TeachEngineering has a Humans are Like Robots curriculum unit developed by the Computational Neurobiology Center at the University of Missouri. The four-lesson unit helps students to see connections between robots and humans, with a focus on sensory and motor functions. The unit includes an engineering design challenge using LEGO MINDSTORMS NXT robots.
Also featured on TeachEngineering, How Do Sensors Work? focuses on the function of human and robotic sensors and connects with concepts of sensorimotor neural engineering. This unit is also developed by the University of Missouri.
BioMedTech: Bionic Arm, created by Duke’s Pratt School of Engineering, engages middle schoolers in developing a prosthetic arm. The lesson plan combines concepts from electrical, mechanical and biomedical engineering. Students create a rudimentary touch sensor showing them how electrical engineering may be used to create a prosthetic device.
Backyard Brains offers affordable neuroscience and neural engineering kits and lesson plans. You and your students can explore concepts in electrophysiology and neural engineering by recording neural spikes from a cockroach leg, measuring your own EMG (electromyography) signals and more.
Brain-computer interfaces and brain-machine interfaces are a major focus in neural engineering. This article from Frontiers for Young Minds introduces the concept of brain-machine interfaces.

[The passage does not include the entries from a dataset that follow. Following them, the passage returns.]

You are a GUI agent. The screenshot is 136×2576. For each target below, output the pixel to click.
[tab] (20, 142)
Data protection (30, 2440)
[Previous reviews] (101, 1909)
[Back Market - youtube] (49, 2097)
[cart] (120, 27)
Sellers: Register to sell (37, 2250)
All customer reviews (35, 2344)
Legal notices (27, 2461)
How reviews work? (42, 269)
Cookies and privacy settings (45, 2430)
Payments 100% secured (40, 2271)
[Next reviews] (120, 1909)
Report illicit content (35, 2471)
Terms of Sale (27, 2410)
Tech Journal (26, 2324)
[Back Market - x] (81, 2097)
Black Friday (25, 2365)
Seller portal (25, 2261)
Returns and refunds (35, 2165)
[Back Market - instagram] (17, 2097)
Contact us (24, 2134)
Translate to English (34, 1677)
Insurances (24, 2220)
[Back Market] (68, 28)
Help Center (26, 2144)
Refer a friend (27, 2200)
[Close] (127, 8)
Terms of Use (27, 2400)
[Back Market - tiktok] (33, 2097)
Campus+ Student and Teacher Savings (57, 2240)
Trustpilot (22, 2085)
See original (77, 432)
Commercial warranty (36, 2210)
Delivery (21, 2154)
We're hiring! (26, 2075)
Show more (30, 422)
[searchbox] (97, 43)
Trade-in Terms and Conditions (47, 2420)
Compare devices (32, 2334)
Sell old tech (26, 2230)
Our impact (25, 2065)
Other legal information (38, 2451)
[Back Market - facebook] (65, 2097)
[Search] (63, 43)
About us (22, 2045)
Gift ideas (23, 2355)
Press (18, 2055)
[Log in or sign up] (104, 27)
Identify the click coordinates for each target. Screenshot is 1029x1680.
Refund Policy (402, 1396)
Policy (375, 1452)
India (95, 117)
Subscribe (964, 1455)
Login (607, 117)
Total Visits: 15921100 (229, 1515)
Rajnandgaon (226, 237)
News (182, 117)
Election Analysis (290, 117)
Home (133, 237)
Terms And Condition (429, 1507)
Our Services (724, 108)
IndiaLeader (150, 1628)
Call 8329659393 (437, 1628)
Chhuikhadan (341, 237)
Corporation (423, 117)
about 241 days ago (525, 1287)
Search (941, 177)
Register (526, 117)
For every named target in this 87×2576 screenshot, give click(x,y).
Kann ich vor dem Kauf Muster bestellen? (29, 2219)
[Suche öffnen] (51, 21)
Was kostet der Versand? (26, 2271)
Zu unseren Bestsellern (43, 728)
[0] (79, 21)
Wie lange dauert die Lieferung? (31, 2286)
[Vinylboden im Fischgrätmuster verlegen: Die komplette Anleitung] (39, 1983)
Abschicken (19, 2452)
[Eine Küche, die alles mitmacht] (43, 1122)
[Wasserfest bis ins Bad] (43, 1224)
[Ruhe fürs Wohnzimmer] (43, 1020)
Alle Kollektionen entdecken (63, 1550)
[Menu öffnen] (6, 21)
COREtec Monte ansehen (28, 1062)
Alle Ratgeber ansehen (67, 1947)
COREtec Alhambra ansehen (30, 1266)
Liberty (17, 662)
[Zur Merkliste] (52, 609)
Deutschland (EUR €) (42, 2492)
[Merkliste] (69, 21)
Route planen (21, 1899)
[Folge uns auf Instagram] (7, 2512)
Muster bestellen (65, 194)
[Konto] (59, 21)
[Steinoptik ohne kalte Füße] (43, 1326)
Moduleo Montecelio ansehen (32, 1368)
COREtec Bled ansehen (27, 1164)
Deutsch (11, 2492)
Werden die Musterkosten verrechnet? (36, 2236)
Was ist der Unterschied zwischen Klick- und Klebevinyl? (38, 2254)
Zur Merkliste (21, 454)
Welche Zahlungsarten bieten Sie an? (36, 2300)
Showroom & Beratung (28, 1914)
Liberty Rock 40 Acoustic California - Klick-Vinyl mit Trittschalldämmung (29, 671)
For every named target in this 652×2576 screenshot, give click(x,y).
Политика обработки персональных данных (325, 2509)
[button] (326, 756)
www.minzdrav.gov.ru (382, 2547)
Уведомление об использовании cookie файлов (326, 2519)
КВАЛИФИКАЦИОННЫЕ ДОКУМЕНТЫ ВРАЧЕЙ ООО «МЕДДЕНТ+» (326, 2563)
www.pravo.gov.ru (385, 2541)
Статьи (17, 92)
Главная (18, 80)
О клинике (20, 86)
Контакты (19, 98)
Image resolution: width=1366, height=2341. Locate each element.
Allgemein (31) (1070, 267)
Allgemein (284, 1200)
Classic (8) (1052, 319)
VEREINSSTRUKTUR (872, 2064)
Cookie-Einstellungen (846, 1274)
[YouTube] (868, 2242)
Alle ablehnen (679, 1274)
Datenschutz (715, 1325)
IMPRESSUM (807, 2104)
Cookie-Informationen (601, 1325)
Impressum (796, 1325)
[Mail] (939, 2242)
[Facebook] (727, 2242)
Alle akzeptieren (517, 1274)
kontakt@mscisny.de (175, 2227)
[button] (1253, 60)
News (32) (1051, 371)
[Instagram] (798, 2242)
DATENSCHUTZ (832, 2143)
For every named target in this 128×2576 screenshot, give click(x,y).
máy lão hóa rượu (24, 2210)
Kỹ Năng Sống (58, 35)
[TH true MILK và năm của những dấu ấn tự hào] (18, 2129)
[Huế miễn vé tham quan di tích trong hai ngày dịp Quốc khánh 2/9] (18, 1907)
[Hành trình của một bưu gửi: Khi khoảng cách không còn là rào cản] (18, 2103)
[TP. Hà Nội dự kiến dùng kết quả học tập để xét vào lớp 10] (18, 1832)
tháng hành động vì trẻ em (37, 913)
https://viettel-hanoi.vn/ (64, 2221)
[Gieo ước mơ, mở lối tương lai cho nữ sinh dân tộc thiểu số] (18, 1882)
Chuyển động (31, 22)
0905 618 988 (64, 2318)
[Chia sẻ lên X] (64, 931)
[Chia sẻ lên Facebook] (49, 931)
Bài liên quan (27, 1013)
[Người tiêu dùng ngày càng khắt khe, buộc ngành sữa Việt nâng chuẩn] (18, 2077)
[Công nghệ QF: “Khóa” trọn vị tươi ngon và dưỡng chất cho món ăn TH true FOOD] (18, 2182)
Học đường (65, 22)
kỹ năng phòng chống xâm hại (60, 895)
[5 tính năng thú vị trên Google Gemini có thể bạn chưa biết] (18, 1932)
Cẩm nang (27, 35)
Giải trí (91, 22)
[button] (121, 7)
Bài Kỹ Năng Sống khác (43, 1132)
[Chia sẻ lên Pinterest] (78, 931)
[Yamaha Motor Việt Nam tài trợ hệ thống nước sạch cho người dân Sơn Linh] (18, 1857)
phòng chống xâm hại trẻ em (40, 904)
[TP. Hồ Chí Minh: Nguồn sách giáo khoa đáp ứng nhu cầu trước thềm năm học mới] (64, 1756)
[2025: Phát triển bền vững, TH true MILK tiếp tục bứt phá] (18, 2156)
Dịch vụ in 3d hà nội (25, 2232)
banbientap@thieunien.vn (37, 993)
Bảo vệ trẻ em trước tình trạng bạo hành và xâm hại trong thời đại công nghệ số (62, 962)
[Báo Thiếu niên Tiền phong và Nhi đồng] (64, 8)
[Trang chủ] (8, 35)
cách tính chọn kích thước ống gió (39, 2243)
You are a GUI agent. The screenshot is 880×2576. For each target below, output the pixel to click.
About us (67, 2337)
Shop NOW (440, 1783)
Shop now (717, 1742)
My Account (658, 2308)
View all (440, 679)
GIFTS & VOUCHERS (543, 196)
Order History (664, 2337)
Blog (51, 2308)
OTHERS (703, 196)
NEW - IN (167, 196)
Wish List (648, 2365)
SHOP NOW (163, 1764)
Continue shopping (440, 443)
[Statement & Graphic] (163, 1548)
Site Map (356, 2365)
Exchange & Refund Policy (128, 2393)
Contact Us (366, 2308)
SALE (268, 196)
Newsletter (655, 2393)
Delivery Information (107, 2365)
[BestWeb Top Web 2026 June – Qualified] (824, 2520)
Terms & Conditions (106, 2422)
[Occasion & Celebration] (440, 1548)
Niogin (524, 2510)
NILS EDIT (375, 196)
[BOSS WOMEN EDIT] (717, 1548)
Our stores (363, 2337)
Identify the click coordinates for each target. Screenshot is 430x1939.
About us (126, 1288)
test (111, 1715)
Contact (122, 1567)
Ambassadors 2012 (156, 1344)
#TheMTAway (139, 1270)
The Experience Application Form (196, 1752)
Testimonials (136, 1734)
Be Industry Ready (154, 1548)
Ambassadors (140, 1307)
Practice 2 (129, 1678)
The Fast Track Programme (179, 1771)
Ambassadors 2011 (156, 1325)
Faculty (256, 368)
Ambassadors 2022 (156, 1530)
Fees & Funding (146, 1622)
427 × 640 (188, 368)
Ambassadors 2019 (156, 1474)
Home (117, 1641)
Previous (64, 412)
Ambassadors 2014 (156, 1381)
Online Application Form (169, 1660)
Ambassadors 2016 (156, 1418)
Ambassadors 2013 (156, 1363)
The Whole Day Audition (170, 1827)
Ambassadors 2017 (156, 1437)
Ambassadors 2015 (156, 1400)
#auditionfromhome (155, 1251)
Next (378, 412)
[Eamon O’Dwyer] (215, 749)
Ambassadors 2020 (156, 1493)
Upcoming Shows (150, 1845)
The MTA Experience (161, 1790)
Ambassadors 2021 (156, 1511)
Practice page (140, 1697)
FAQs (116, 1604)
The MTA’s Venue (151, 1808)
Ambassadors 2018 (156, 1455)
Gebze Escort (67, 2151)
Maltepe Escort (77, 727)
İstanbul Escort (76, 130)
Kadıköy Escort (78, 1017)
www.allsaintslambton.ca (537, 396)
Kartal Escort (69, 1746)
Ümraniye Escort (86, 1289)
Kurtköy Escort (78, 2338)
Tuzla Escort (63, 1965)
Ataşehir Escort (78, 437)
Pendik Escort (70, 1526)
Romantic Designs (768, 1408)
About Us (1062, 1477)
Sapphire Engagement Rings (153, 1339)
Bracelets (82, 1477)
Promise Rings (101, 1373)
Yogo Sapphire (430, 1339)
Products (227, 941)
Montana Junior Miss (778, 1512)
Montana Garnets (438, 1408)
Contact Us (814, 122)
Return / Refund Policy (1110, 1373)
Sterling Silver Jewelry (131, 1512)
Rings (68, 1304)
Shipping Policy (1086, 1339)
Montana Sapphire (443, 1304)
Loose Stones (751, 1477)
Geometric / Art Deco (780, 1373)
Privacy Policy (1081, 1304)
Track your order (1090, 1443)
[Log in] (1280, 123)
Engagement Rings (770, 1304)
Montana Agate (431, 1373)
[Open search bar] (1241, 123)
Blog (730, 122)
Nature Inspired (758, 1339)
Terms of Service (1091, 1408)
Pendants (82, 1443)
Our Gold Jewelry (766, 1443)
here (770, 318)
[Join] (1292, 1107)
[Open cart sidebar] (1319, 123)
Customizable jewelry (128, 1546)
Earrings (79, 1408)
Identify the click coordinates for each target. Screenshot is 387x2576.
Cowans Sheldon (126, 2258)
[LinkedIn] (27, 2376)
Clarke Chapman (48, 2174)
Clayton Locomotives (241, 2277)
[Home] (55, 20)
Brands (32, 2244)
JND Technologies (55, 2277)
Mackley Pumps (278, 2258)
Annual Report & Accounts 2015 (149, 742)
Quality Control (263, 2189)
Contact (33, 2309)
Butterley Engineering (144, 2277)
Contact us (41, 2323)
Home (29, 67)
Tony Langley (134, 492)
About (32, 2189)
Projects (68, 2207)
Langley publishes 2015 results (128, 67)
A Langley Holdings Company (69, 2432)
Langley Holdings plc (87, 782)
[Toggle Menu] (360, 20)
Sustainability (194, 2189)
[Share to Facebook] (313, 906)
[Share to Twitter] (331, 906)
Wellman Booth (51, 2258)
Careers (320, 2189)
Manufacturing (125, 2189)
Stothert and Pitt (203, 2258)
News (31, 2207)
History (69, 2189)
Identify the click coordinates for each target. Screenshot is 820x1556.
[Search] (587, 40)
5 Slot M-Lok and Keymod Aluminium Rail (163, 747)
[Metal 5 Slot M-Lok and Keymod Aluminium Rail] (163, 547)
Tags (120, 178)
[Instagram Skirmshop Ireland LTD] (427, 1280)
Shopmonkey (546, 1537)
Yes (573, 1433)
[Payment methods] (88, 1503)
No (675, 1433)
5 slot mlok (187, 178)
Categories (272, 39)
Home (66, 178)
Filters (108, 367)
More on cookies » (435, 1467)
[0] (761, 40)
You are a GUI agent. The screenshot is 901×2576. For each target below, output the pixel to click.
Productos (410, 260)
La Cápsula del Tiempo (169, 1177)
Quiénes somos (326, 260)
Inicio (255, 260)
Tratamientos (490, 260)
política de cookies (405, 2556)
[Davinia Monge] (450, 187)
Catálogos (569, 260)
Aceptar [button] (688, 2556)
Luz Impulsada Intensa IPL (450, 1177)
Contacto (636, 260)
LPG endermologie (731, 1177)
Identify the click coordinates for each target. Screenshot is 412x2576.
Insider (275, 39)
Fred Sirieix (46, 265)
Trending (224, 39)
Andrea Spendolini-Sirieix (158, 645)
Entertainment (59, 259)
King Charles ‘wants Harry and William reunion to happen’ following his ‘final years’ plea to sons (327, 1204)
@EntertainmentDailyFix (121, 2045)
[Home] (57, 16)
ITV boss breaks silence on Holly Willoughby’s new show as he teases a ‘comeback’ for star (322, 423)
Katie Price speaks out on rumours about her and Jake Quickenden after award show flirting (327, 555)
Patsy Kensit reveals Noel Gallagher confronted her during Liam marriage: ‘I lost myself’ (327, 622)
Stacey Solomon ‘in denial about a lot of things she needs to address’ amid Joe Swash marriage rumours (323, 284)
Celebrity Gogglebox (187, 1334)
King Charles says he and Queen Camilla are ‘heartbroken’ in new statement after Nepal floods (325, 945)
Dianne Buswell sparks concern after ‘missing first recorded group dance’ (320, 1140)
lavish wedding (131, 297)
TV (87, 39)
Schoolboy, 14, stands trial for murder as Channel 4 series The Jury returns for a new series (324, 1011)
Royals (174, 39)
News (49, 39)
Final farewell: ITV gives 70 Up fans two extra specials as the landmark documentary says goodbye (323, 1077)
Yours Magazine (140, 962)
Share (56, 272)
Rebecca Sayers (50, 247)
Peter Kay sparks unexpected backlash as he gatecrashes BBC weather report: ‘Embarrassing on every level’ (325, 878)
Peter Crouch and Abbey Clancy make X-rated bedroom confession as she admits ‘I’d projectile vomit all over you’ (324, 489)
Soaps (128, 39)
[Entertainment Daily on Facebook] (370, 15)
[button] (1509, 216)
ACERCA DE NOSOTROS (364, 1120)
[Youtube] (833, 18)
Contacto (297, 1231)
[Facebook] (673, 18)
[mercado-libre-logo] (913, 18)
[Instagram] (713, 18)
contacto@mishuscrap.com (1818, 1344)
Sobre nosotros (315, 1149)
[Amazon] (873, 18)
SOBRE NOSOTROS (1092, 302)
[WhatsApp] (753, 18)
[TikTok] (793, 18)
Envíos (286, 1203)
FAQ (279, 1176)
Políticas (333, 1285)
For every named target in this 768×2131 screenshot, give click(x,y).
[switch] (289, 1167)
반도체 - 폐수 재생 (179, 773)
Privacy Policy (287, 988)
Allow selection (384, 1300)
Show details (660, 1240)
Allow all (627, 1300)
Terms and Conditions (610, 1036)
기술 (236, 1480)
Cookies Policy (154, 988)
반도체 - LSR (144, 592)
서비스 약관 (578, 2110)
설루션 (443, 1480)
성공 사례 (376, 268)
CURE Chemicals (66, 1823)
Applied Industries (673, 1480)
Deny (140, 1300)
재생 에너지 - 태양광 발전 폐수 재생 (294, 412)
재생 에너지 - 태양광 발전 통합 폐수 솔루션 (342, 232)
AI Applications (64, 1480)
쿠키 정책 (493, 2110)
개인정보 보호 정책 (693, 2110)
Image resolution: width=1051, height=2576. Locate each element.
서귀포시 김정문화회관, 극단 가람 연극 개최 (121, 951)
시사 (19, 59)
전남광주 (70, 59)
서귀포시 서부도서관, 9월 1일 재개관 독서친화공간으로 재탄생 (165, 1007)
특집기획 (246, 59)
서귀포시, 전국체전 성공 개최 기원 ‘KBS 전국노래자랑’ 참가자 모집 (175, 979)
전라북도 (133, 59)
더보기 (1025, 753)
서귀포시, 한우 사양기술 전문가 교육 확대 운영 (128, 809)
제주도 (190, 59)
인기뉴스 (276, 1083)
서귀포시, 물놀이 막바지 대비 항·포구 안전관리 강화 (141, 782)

“Smart Bionic Limbs are Reengineering the Human” describes the machine intelligence approach being used by scientists to create bionic limbs. This article was published in 2012 in Popular Mechanics.
A brief article for high school students about smart prosthetic arms, “Neuroprosthetics: Once More, With Feeling” is available from the journal, Nature.
Many neuroprosthetics communicate with the human body through the use of EMG, EEG, or ECoG biosignals. The article “Neuroprosthetics” from The Scientist provides an explanation of EEG and ECoG.